Ma lasciamo stare il teatro dell’assurdo e torniamo alle vere ragioni, tutte politiche, di questo inserimento. Che viene da lontano: infatti il Ministro Schillaci non ha fatto altro che ripescare il Decreto Speranza, che allora sollevò proteste e richieste di ritiro. Inopinatamente il Ministro semplicemente lo sospese, lavandosene le mani e lasciando così la pallottola in canna al suo successore. Il quale, notare la finezza, ha semplicemente revocato la sospensione, lasciando quindi intatta paternità e contenuto del decreto originale. Allora la motivazione principale fu l’introduzione nel mercato dell’Epidolex, un farmaco a base di CBD prodotto dall’inglese GW Pharma, che per fortuna dopo l’approvazione dell’EMA e dell’AIFA non ha avuto alcun bisogno dell’inserimento in tabella per essere importato, prescritto e somministrato ai pazienti italiani.

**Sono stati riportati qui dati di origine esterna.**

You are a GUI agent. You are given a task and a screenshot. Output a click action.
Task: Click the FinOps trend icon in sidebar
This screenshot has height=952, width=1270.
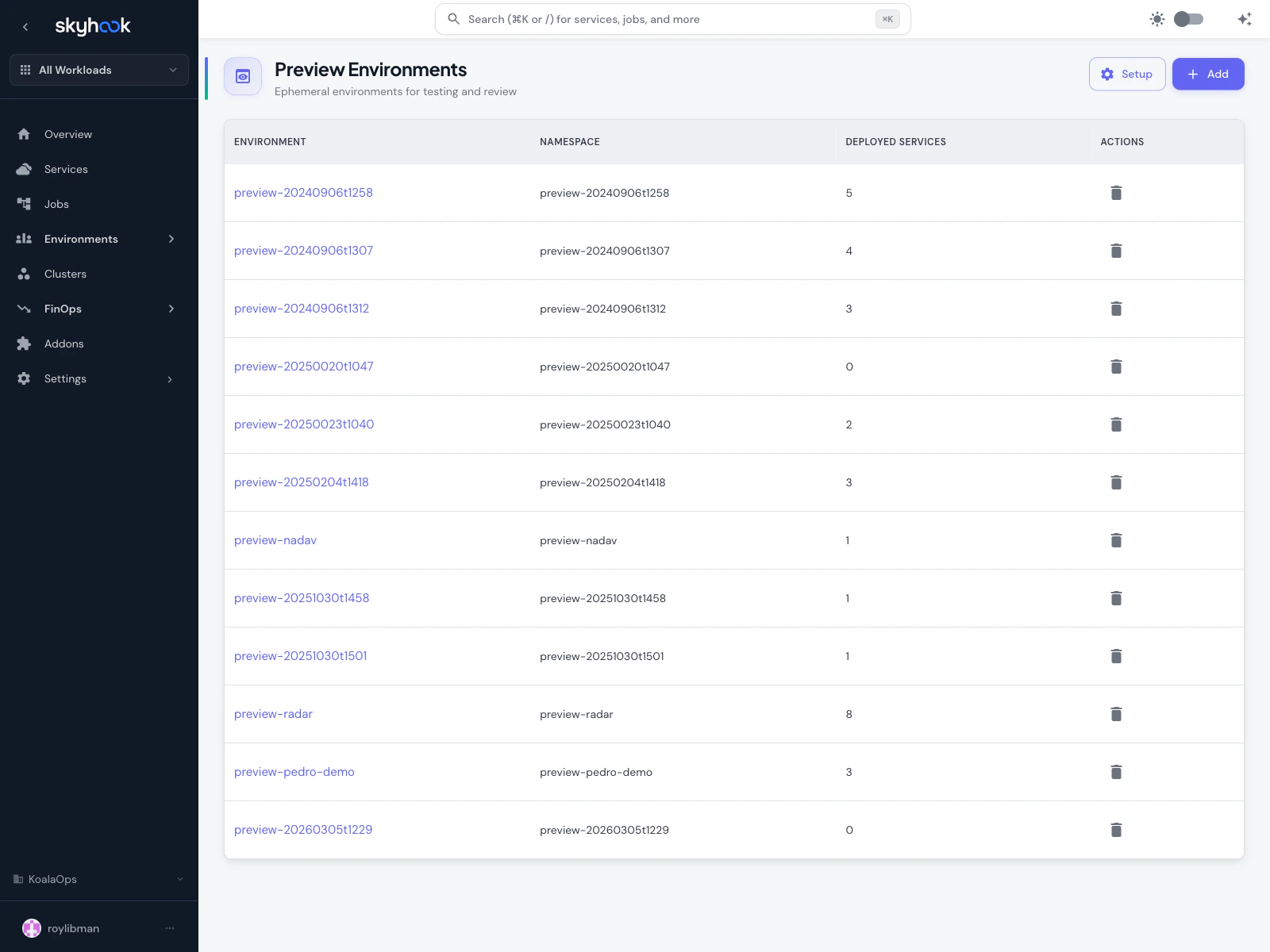[x=24, y=309]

C’è quindi un evidente interesse economico di Big Pharma a controllare un mercato promettente. Ma c’è anche un altrettanto evidente interesse politico che a questo punto pare esclusivamente volto a uccidere una filiera che con fatica e nell’incertezza normativa ha rappresentato una delle poche novità del panorama agricolo e imprenditoriale italiano. Un mercato che in questi anni si è sviluppato attorno alle proprietà, anche terapeutiche, riconosciute al cannabidiolo. Se appare giusto prevedere una regolamentazione più chiara rispetto alle preparazioni a base di CBD, in particolare per garantire i consumatori sulla qualità e provenienza degli oli, questa – come si è cercato di spiegare – non ha alcun motivo di coinvolgere il Testo Unico sugli stupefacenti. Basterebbe, come previsto già per altri “integratori”, definire una soglia di concentrazione al di sopra della quale il medicinale debba essere prescritto da un medico. Garantendo così sia la sicurezza e la reperibilità del prodotto per chi lo usa, che la crescita di un settore che sinora ha solo visto giovani imprenditori coraggiosi e consumatori e pazienti essere vittime dell’ottusa e ideologica guerra alla canapa. Una guerra a tutto comapo, visto che il prossimo intervento – già annunciato in alcuni emendamenti estivi del governo poi ritirati – potrebbe essere la sottomissione della cannabis light, e quindi delle infiorescenze a basso contenuto di THC, al regime dei Monopoli di Stato. A proposito di interessi, sarebbe nei fatti una devoluzione a Big Tobacco, e di conseguenza ai tabaccai.